◆ **Texte du document**:
┌────────

Pour citer cet article :
J.-E. Maes-Audebert, « La réception juridique de la conception marxienne de la force de travail », Droit & Philosophie, no 10 : Marx et le droit, 2018 [http://www.droitphilosophie.com/article/lecture/la-reception-juridique-de-la-conception-marxienne-de-la-force-de-travail-246].

 

1. C’est au chapitre VII du livre premier du Capital que Karl Marx présente la notion de plus-value, élément cardinal de sa théorie économique. Initialement mise au jour par Proudhon[1], la plus-value constitue pour Marx l’un des piliers de l’économie capitaliste. Ce processus, par lequel la valeur d’une marchandise s’accroît par la consommation d’une autre marchandise, permet à « l’homme aux écus », en captant la « survaleur » créée, d’augmenter son capital. La production d’une telle plus-value ne peut toutefois s’opérer en toute circonstance. Selon Marx, elle est intrinsèquement liée à l’existence d’une marchandise unique en son genre sur le marché et dont la consommation ou l’usage a ceci de particulier qu’elle produit la valeur[2] : la force de travail (humaine).

Définie par l’économiste comme l’ensemble des facultés physiques et intellectuelles qui existent dans le corps d’un homme et dont la mise en mouvement permet la production des choses utiles[3], la force de travail conditionne la réalisation d’une plus-value. Cette dernière est rendue possible par la différence entre la valeur d’achat de cette marchandise, équivalente au coût de la seule reproduction immédiate de la force de travail, et la valeur produite par la consommation de cette force, qui est supérieure à son coût d’acquisition (ou de production).

└────────

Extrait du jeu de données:

┌────────

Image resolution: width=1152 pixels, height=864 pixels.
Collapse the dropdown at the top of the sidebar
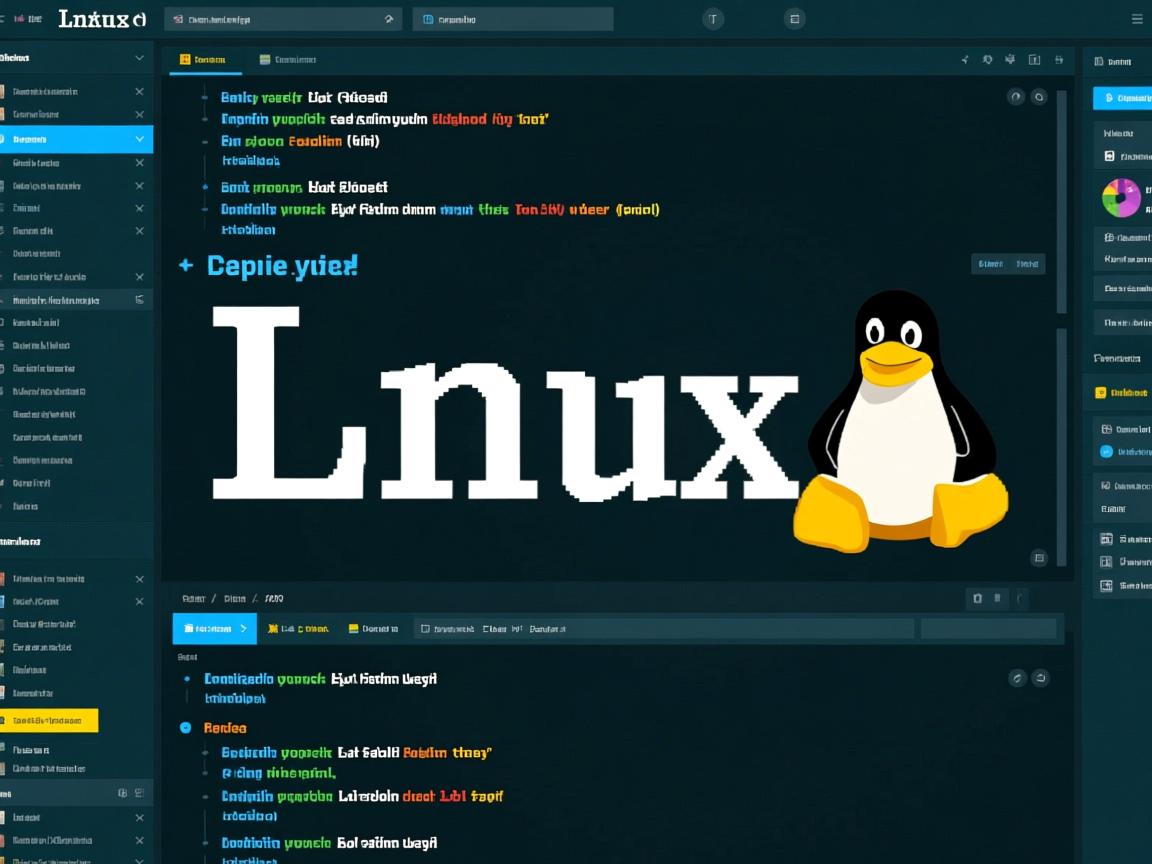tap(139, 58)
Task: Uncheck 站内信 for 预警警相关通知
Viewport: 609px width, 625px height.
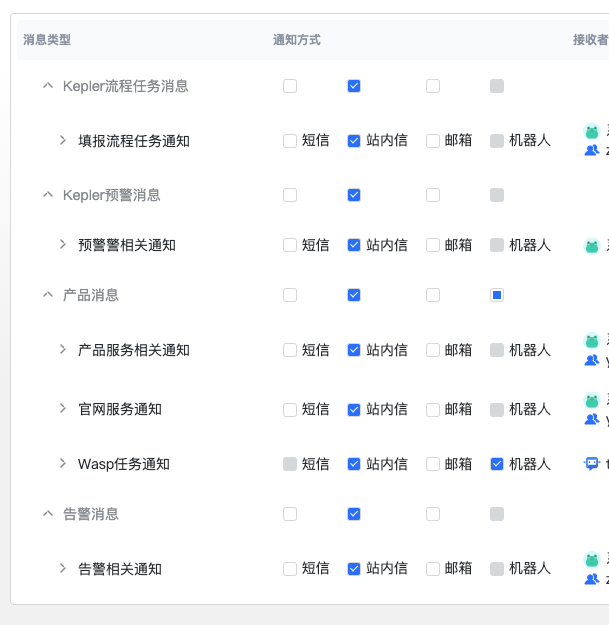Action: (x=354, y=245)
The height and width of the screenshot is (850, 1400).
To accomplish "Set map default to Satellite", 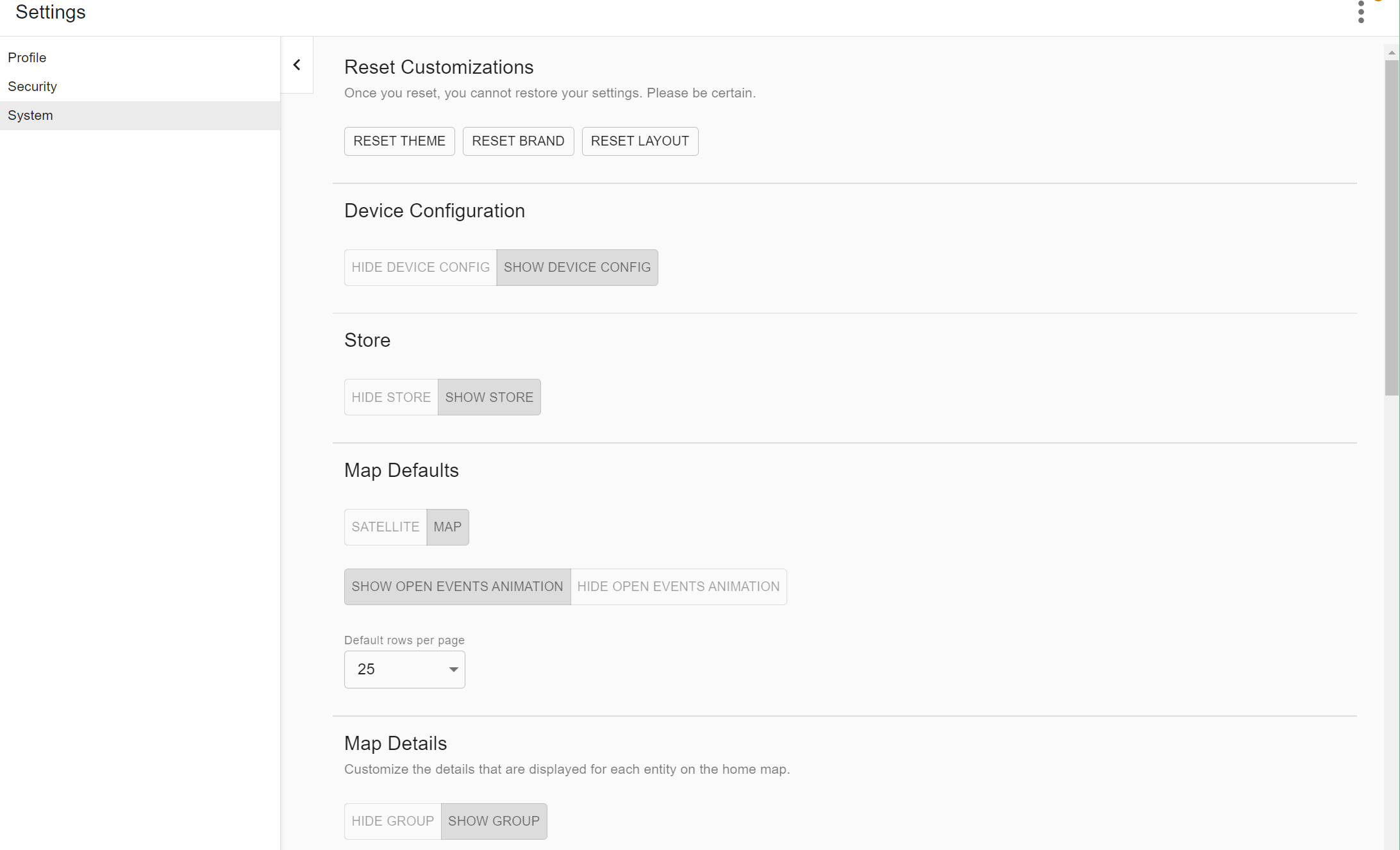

└────────

◆ **Travail demandé**:
Répondez, s'il vous plaît, à ces questions sur l'article consacré à la force de travail chez Marx :
1. Dans quel chapitre et quel livre du Capital Marx présente-t-il la notion de plus-value ?
2. Qui a initialement mis au jour la plus-value ?
3. À quoi équivaut la valeur d'achat de la force de travail ?

◆ **Réponse complète**:
1. Au chapitre VII du livre premier.
2. Proudhon.
3. Au coût de la seule reproduction immédiate de la force de travail.